Toney and Rahman already had their introductions, when they brawled in Mexico during a WBC gathering to bestow Rahman’s new belt. Between formalities, Toney got married, which could bring up the old questions about carnal training.

Let’s hope when they meet in the ring, they restore some of the fire missing from the heavyweights in ‘05.  Toney might have an edge in recent form, but Rahman shows fine tuning he previously lacked. The winner might get newly “crowned’ Nicolai Valuev, an easy payday outside Germany.

Rahman could be the heavyweight that finally makes Toney look like a blown up middleweight. But anything less than a top effort will probably lead to embarrassing night for the Rock and give Toney solid claim to being the true heavyweight champ.

This might not be the most artful fight of the new season, but it could well be the most grueling, and the closest. He who’s faced the better big boys gets the nod. Advantage Rahman.

March 25 features Marco Antonio Barrera, probably the strongest overall claimant to 130 pound honors. The likely opponent is said to be always tough Jesus Chavez.

Chavez seemed rejuvenated when he met Leavander Johnson, but Johnson’s tragic death may have taken some of the steam out of thoughtful Chavez, said to have received Johnson’s family blessing to continue in Leavander’s name. That could mean a lot of inspiration. Either way, if he does meet Chavez, who hung tough with one arm against Erik Morales, Barrera won’t get any slack. The Fates say Chavez, whose wife recently served in Iraq, is a live, live underdog.

Another clash to be King of the Hill finds Floyd Mayweather Jr, arguably the game’s finest practitioner, bumping heads with Zab Judah, one of very few boxers who rivals Mayweather in speed, skills, and brashness.

Their hoedown, scheduled for April 8th, is one of the top pound-for-pound pairings in recent years. Judah will need a career best performance to have a chance of victory. That’s not to say he can’t pull it off, but currently Mayweather is in a different galaxy in terms of punching power. Slow-motion replays may be the only way to follow the flying fists once these two whirlwinds unload.

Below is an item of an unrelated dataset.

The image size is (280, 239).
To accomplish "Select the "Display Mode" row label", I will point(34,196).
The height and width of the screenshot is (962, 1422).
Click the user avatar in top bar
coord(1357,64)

Mayweather should be around a 4-1 favorite. Judah is good enough to make taking the odds an attractive proposition, since that’s probably as good of odds as one is likely to see on Floyd for a while. Mayweather will stop Judah in his tracks.

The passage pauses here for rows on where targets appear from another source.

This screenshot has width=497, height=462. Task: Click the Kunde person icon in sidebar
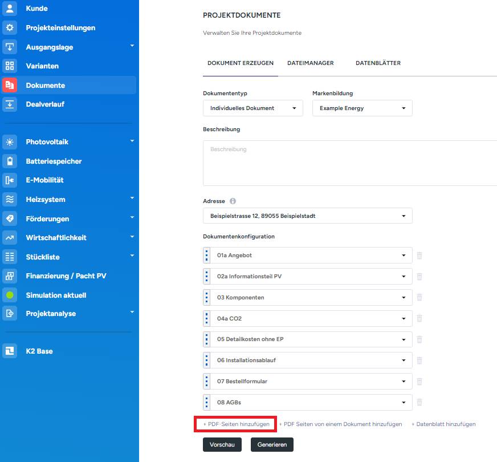click(x=10, y=9)
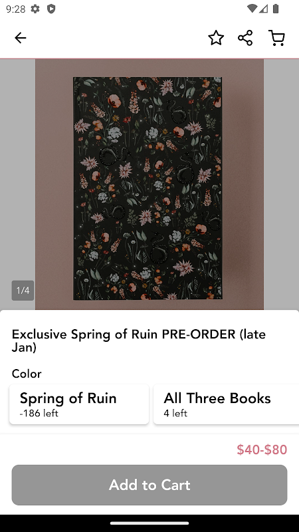
Task: Tap the Wi-Fi signal status icon
Action: click(252, 9)
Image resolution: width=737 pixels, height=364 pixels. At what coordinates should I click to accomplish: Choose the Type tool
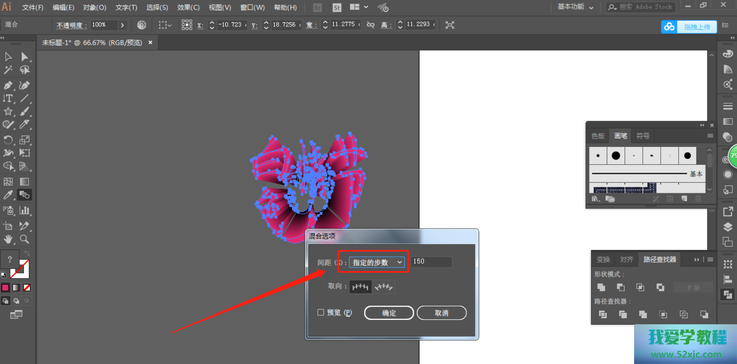[x=8, y=98]
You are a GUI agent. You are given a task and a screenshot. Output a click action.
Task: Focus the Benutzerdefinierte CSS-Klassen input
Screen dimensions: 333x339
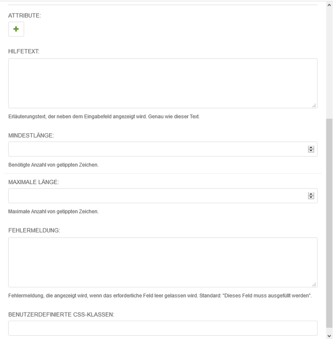click(x=163, y=328)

The first half of next year is set to conclude with the star power of Oscar De La Hoya, probably against noteworthy foil Ricardo Mayorga on May 6. There could be some snags before a contract is finalized, but if it comes off count on Mayorga for promotional sound bite nastiness. One of the questions is whether or not he’ll be able to get under Oscar’s skin, and it might actually be entertaining to see the classy, model perfect De La Hoya show he’s human and freak out against the Nicaraguan maniac.

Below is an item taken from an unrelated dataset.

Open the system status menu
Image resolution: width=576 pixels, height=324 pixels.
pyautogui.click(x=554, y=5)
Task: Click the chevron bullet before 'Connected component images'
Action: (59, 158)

Mayorga may have burnt his best bridges already. De La Hoya has not only the boxing skill to negate Mayorga’s offense, but enough power to end it early. If Mayorga rushes in and causes a cut, De La Hoya might get ruffled enough to duck into defense and Mayorga could get a decision that goes to the cards after six rounds or so. It will be wild for as long as it lasts.

Pro boxing, like many sports, had its share of problems during 2005, but there were also many positives. Most notably, as usual, was superior and inspiring action inside the strands. Unless there’s a mass freeze-up at the top, early 2006 figures to see decisive interaction among many well-known fighters.

If even fifty per cent of the aforementioned pairings come to fruition, it’s a strong likelihood the upcoming year has at least one very positive half. Arturo Gatti, Miguel Cotto, Antonio Margarito, Brian Viloria, and Shannon Briggs, to name a few, are also on deck. No matter how you chose to look at or measure mass qualities, there’s still just as much good to be seen.